The LogisticRegression module consists of a single nn.Linear layer producing a logit z = wᵀx + b, followed by a sigmoid during training to obtain probabilities. For BCEWithLogitsLoss you feed logits directly into the loss without applying sigmoid in the forward method, leaving stabilisation to the loss implementation. This pattern generalises to many other models.

Training on Iris and Plotting Boundaries

Selecting two Iris classes and two features yields a 2D problem that is easy to visualise. After training, you generate a dense grid over the feature space, pass each point through the model, and colour points by predicted class.

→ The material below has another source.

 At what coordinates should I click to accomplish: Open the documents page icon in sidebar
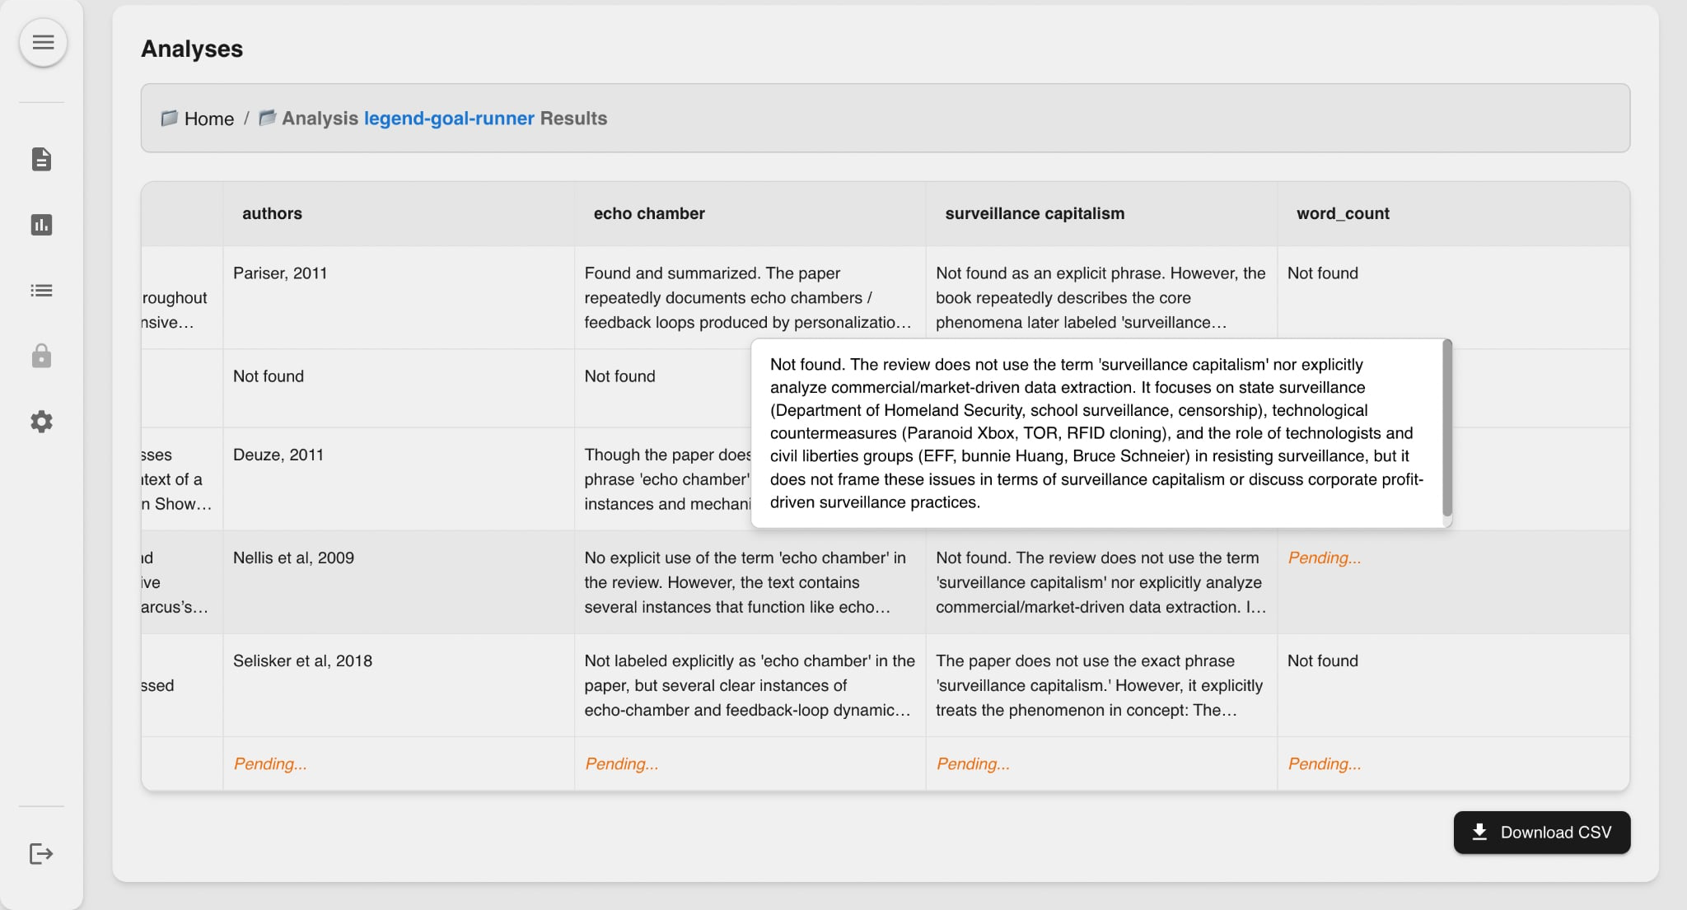tap(41, 159)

Overlaying training data reveals how the linear boundary cuts the plane, which points are close to the boundary (uncertain), and which are far (confident).

One-vs-All Multi-Class and XOR

For three-class Iris you train three binary logistic regressions, each distinguishing one class from the rest. At prediction time you take the argmax over the three predicted probabilities. Finally, you apply the same implementation to XOR and confirm that training loss stalls above zero and accuracy saturates at 0.5, regardless of optimisation details. This makes the linear limitation of logistic regression concrete.

Examples

PyTorch LogisticRegression Module

Minimal binary logistic regression model with logits.

import torch
import torch.nn as nn

class LogisticRegression(nn.Module):
    def __init__(self, in_features: int):
        super().__init__()
        self.linear = nn.Linear(in_features, 1)

    def forward(self, x: torch.Tensor) -> torch.Tensor:
        return self.linear(x)  # logits; use with BCEWithLogitsLoss

Decision Boundary Plotting Skeleton

Generate a grid over 2D features and classify each point for visualisation.

import numpy as np

# assume model, x_train, y_train exist and features are 2D
x_min, x_max = x_train[:, 0].min() - 1, x_train[:, 0].max() + 1
y_min, y_max = x_train[:, 1].min() - 1, x_train[:, 1].max() + 1
xx, yy = np.meshgrid(np.linspace(x_min, x_max, 200),
                     np.linspace(y_min, y_max, 200))

with torch.no_grad():
    grid = torch.from_numpy(np.c_[xx.ravel(), yy.ravel()]).float().to(device)
    logits = model(grid)
    probs = torch.sigmoid(logits).cpu().numpy().reshape(xx.shape)

# contour plot on probs to show boundary at 0.5

Common Mistakes

Applying sigmoid before using BCEWithLogitsLoss

Why: BCEWithLogitsLoss expects raw logits and applies sigmoid internally; a double sigmoid harms numerical stability and training.

Fix: Return logits from the model and feed them directly to BCEWithLogitsLoss; only apply sigmoid when you explicitly need probabilities for interpretation.

Forgetting to balance classes when they are imbalanced

Why: In strongly imbalanced datasets, the model can achieve high accuracy by predicting the majority class.

Fix: Use class weights in the loss, resampling strategies, or evaluation metrics beyond accuracy (precision, recall, F1).

Mini Exercises

1. Modify the implementation to use BCEWithLogitsLoss instead of a manual BCE implementation. What changes in the model’s forward method are required?

2. Train logistic regression on XOR and report training loss and accuracy. Explain the results.